● Brief A
In the letter replying about night-shift work and breast cancer risk, what was the mean age of the women in the study at recruitment?
● Brief B
Extend the reply letter on night-shift work and breast cancer risk from the point where it stops.

● Document excerpt
◆ ◆ ◆ ◆
We thank Kogevinas for his interest in our paper on night-shift work and breast cancer risk in women.1 He raises four points:

  1. i.

    That our question on night work mixes evening and night-shift work, and this would result in the “exposed” group including non-exposed evening workers. This, of course, depends on one’s definition of “exposure”. Interest in night-shift work and breast cancer springs from the hypothesis that exposure to light at night may increase cancer risk.2 In 2007, the International Agency for Research on Cancer concluded that there was limited evidence in humans for the carcinogenicity of shift work that involves night work, but overall shift work that involves circadian disruption is probably carcinogenic.2 Our analyses included hours 10pm–7am as “exposure” since these involve light at night and may influence the circadian rhythm. The exact times that count as “night” are somewhat arbitrary, if only because nightfall varies by season and latitude, and bedtimes vary between individuals. However, we did present the results for <7 and 7+hours worked per night (Table 2) and found no raised risk with working 7+hours per night. Working 7+hours between 10pm and 7am could not be considered primarily evening work.

  2. ii.

    That our study includes mostly middle-aged participants and may have misclassified some women who worked night shifts in an earlier period. At recruitment, women in our study had a mean age of 40.2 years, which was considerably younger than the mean ages (between 54 and 59 years) in the five case–control studies in the pooled analysis3 cited by Kogevinas as evidence for an association, and much younger than the mean ages in the recent pooling of prospective studies (Million Women Study: 69 years; UK Biobank: 56 years; EPIC-Oxford: 58 years).4 To limit the burden on respondents, we did not collect the lifetime history of night shifts but only night work that occurred, or at least ended, during the 10 years before recruitment. Some have suggested that any increased risk associated with night-shift work may diminish soon after exposure ceases,3,5,6 and recent, rather than historic, night shifts may be the more appropriate exposure measure. Thus, we analysed night work in the last 10 years, for which period earlier night work would not be the exposure of interest.

  3. iii.

    That we only included long-duration workers if they had survived and entered the period 10 years before recruitment, and this could bias towards the null analysis by duration. We found no association with duration in our study, and as we acknowledged in our paper, our data for durations beyond 10 years of night work were limited (see response to (ii)).

  4. iv.
◆ ◆ ◆ ◆
● Extracted records
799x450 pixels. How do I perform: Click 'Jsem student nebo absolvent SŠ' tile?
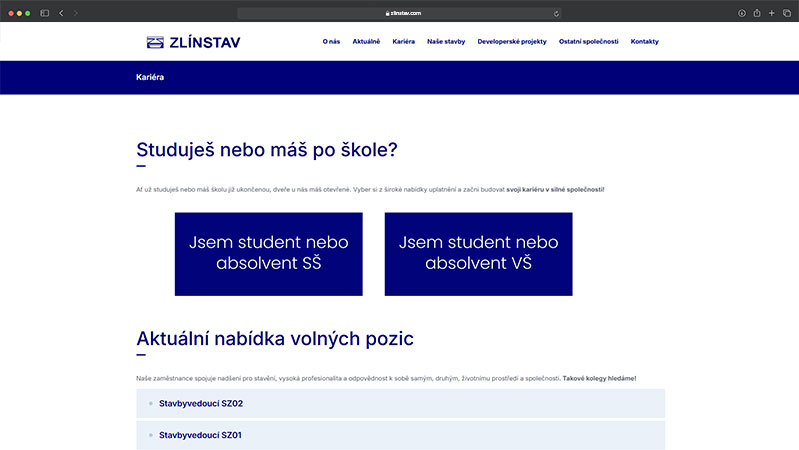coord(268,254)
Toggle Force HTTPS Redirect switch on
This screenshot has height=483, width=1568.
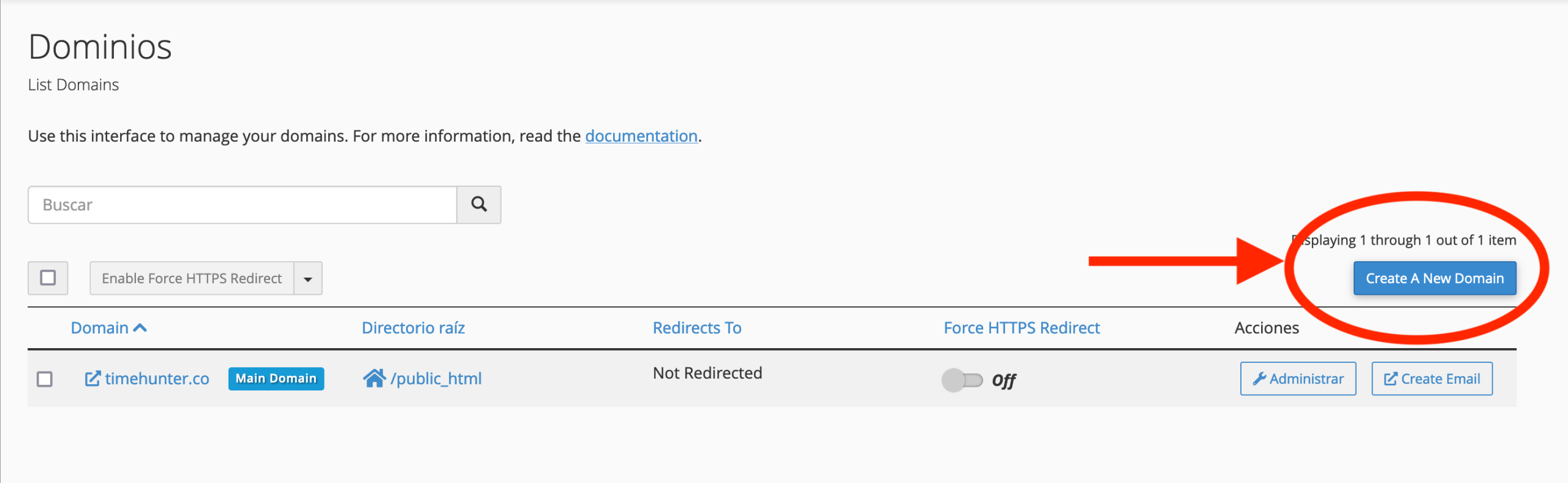(962, 380)
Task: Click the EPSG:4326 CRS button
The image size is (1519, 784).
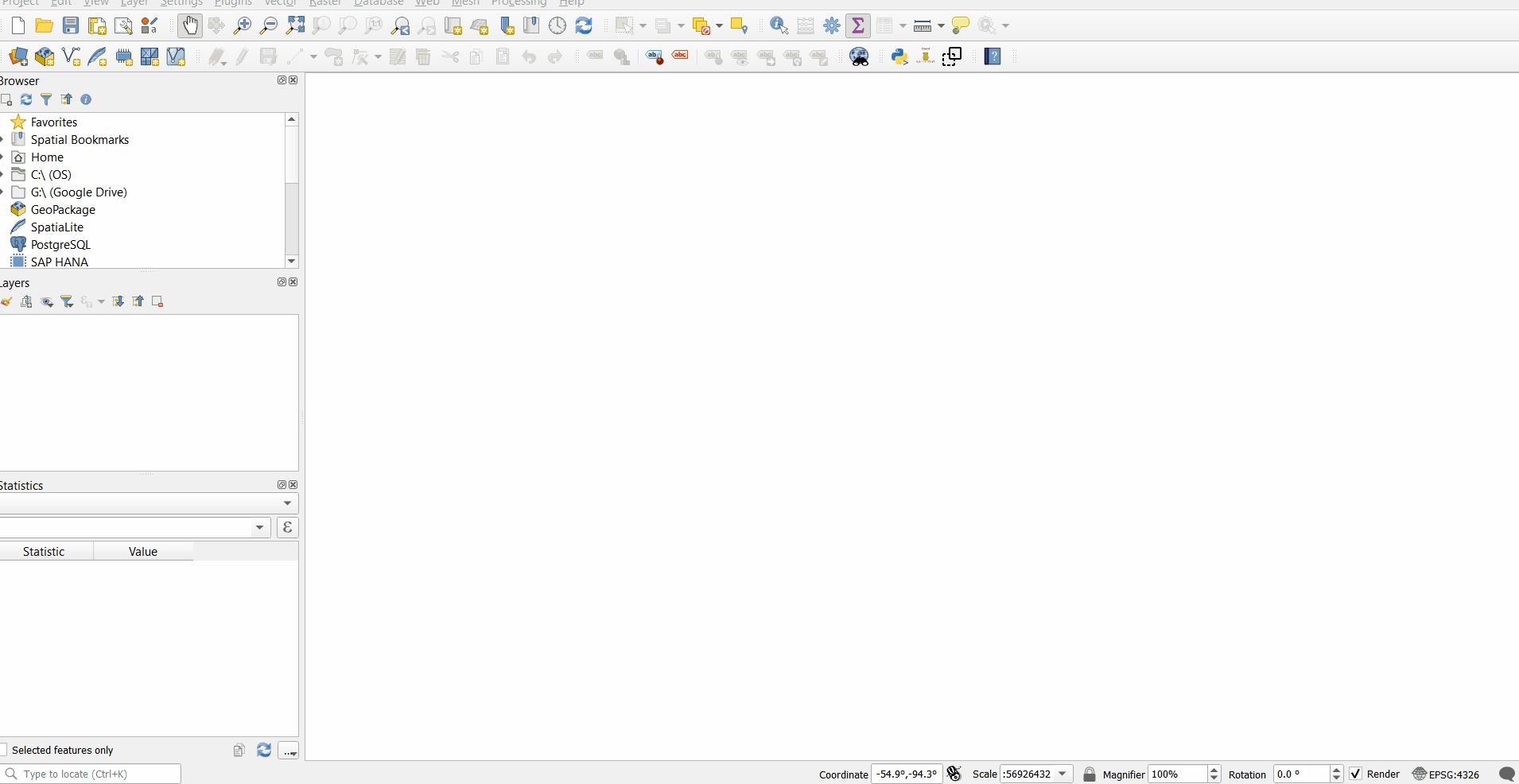Action: tap(1446, 774)
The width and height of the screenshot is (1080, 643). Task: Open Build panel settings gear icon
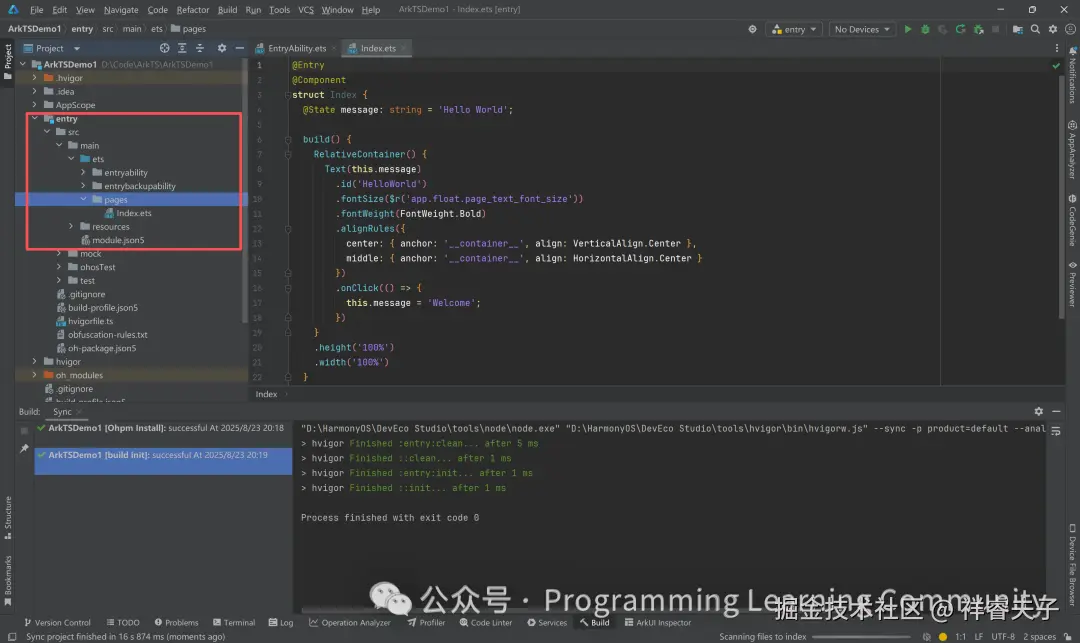pyautogui.click(x=1038, y=411)
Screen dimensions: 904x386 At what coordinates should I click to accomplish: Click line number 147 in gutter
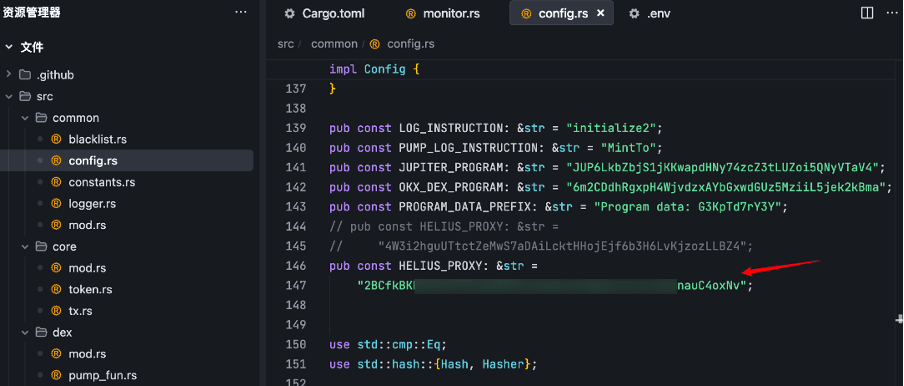coord(295,286)
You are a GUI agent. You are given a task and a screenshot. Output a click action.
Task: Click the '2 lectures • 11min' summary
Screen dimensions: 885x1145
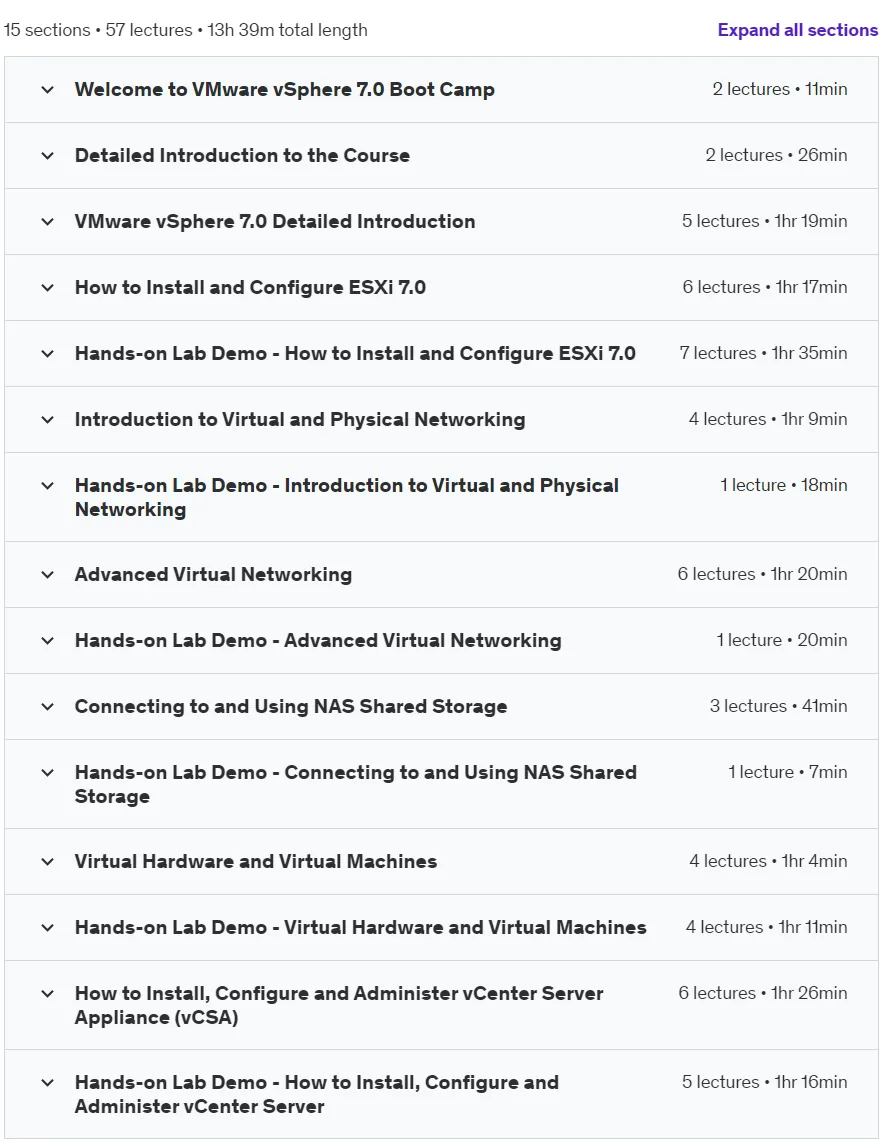point(780,89)
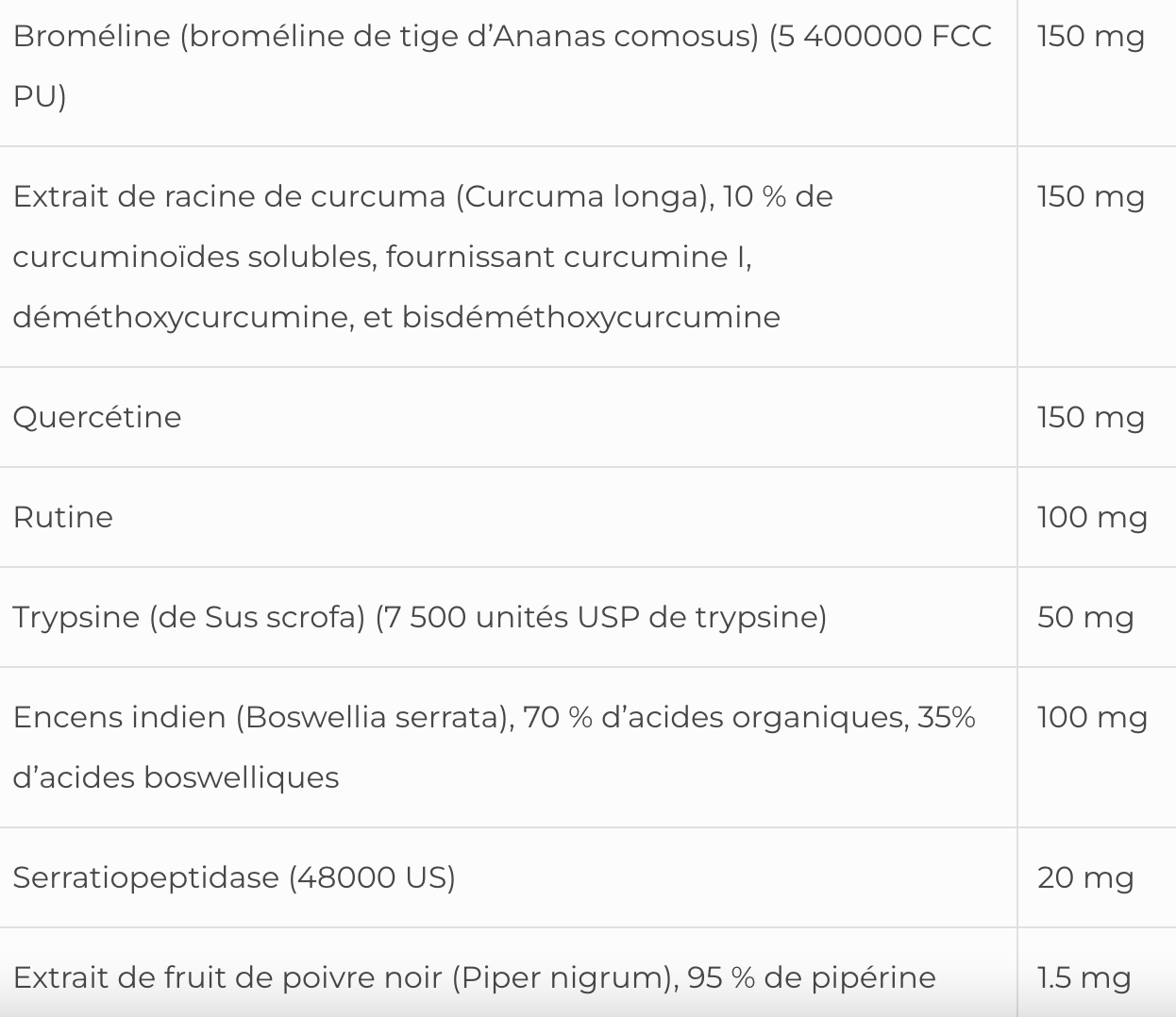Viewport: 1176px width, 1017px height.
Task: Click the Extrait de fruit de poivre noir text
Action: [x=228, y=977]
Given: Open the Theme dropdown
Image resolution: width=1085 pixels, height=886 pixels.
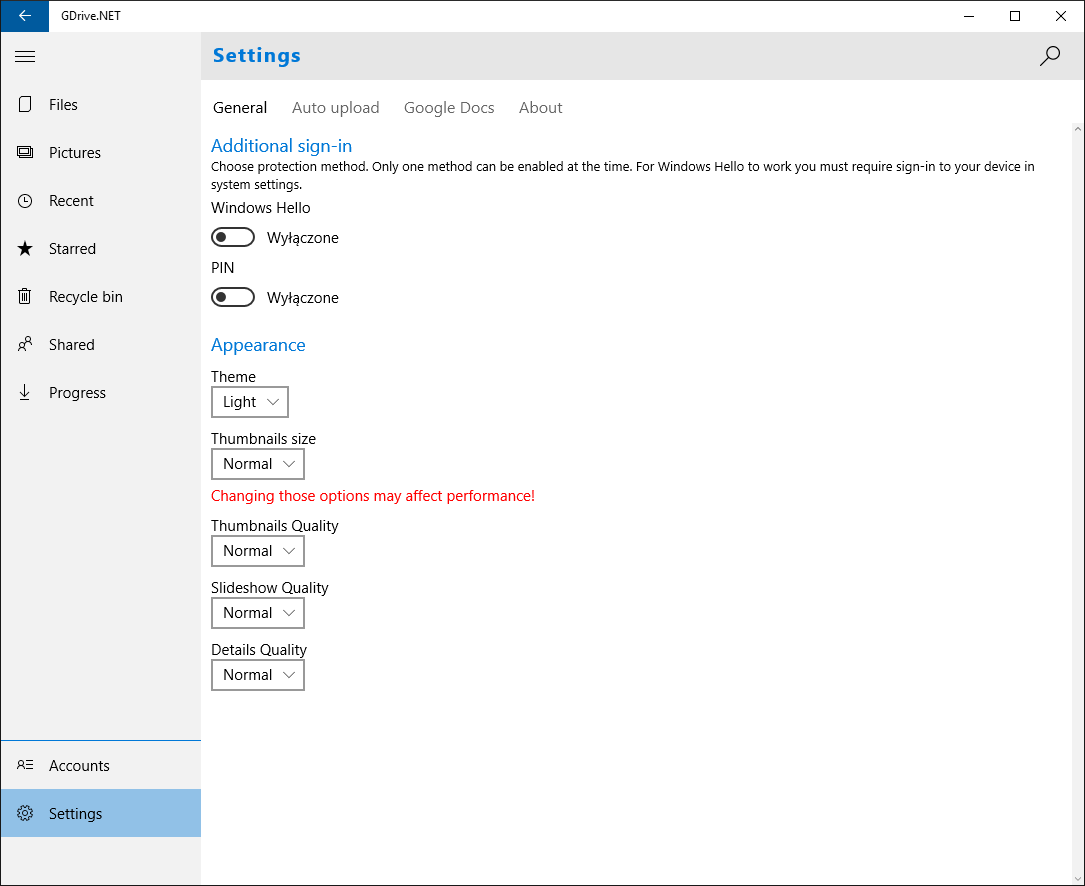Looking at the screenshot, I should pyautogui.click(x=249, y=402).
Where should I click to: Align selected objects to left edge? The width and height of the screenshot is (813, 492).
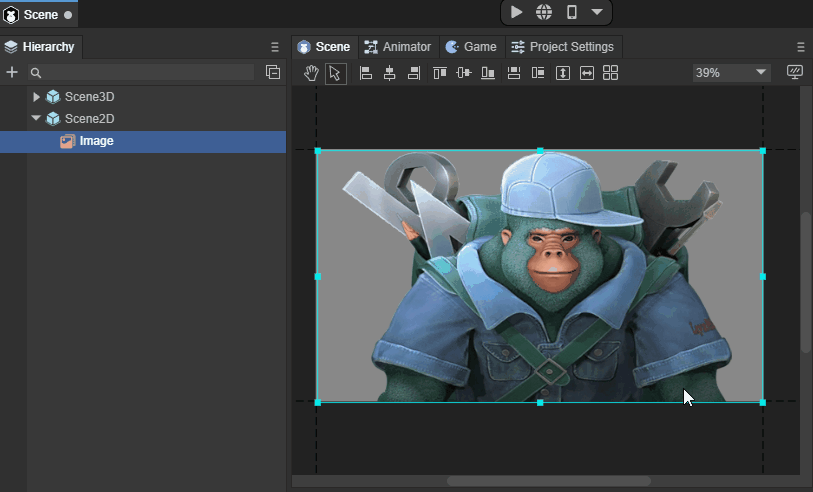[365, 73]
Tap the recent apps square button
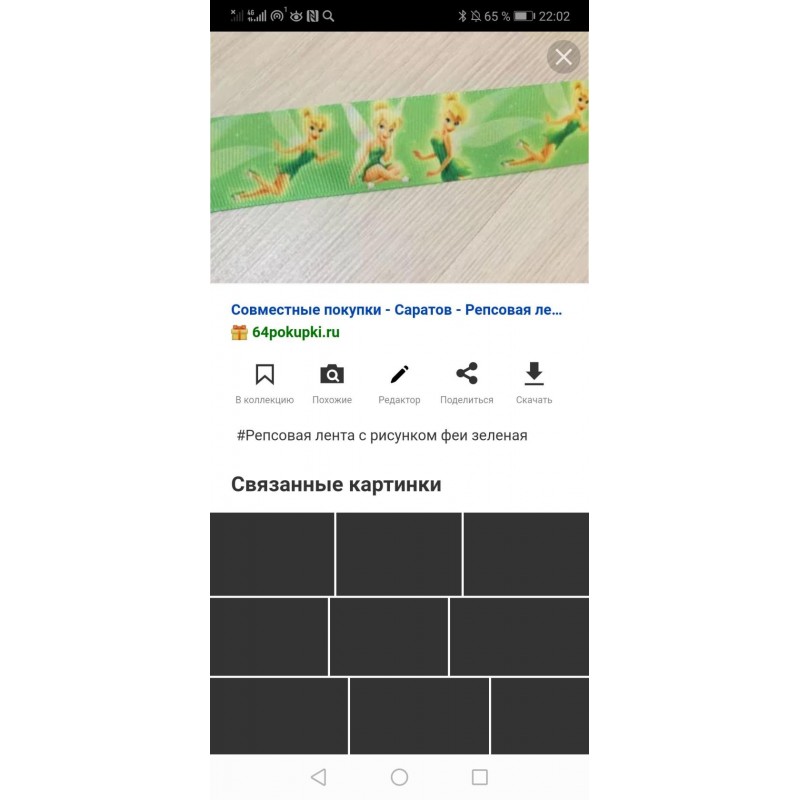The height and width of the screenshot is (800, 800). [480, 777]
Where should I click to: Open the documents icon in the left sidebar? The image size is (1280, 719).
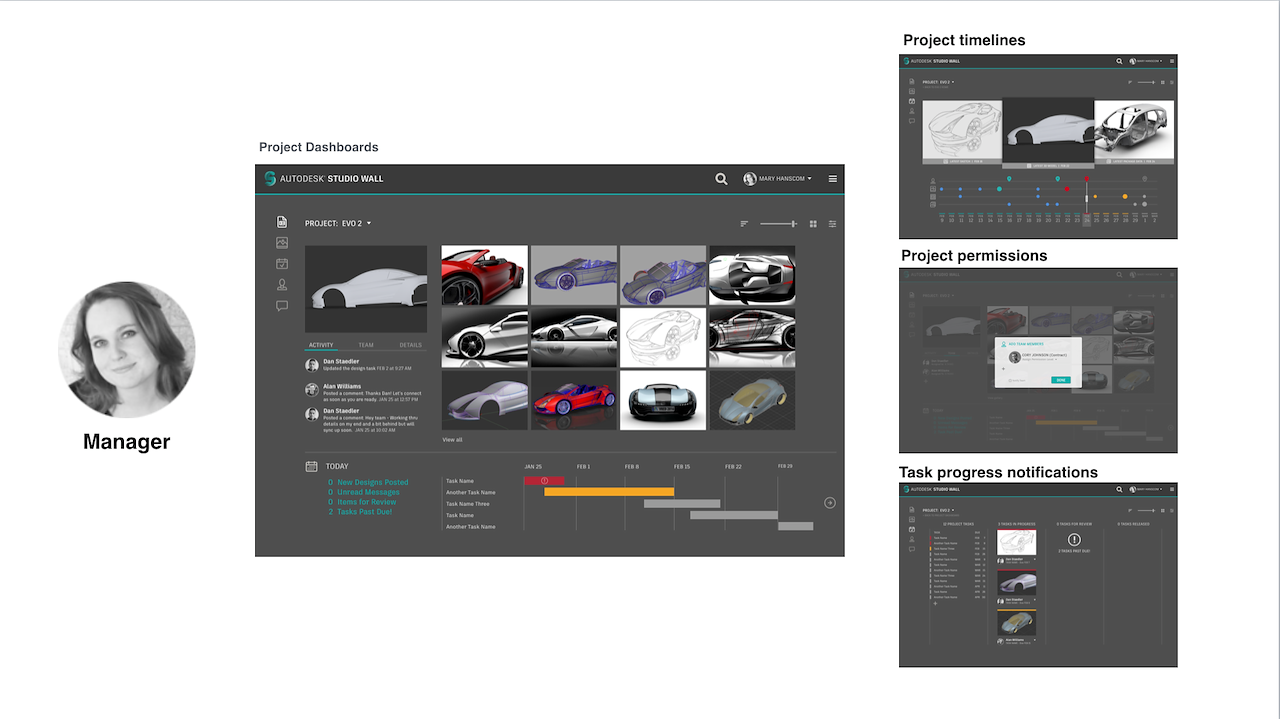tap(282, 222)
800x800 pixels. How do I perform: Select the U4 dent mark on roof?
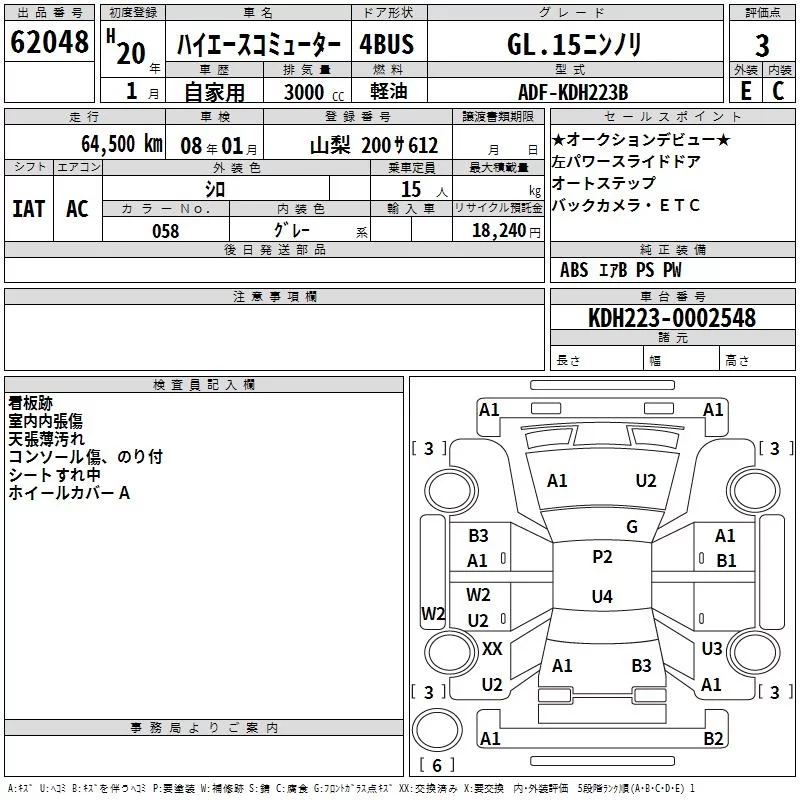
◆ ◆ ◆ ◆
● Response A
40.2 years.

● Response B
    That the least biased results in our study are certain ones cited by Kogevinas that approached statistical significance. Interpretation of the results, however, needs to consider the whole breadth of the variables analysed, and of the existing literature. We concluded that in the absence of an association between breast cancer and night-shift work overall, or by other measures of dose, duration or intensity in our study, and no evidence for association from the most recent meta-analysis of prospective studies,4 our finding of a statistically significant trend with average hours per week on its own did not provide strong support for a real causal association. However, as we noted, unlike traditional carcinogens where cumulative duration and dose response are critical exposures as evidence for the cause–effect association, it is still unclear which exposure “domains” may be important in relation to night-shift work. Therefore, we neither “discarded” the results on intensity, nor selectively focussed on them, but presented them and commented on their material significance in the context of other results and the existing literature.

Finally, with regard to Kogevinas’ advocacy that we should not have published these results, we would note that all epidemiological studies have limitations and are vulnerable to bias. If authors should self-censor information for publication when a study includes potential limitations or biases, as Kogevinas advocates, there would be no literature on shift work. The point of peer review and journal editing is for journals to judge whether papers are of sufficient quality, and for readers to make judgements from the literature overall, including both the significant findings and those that are null, to come to a conclusion about the state of the evidence.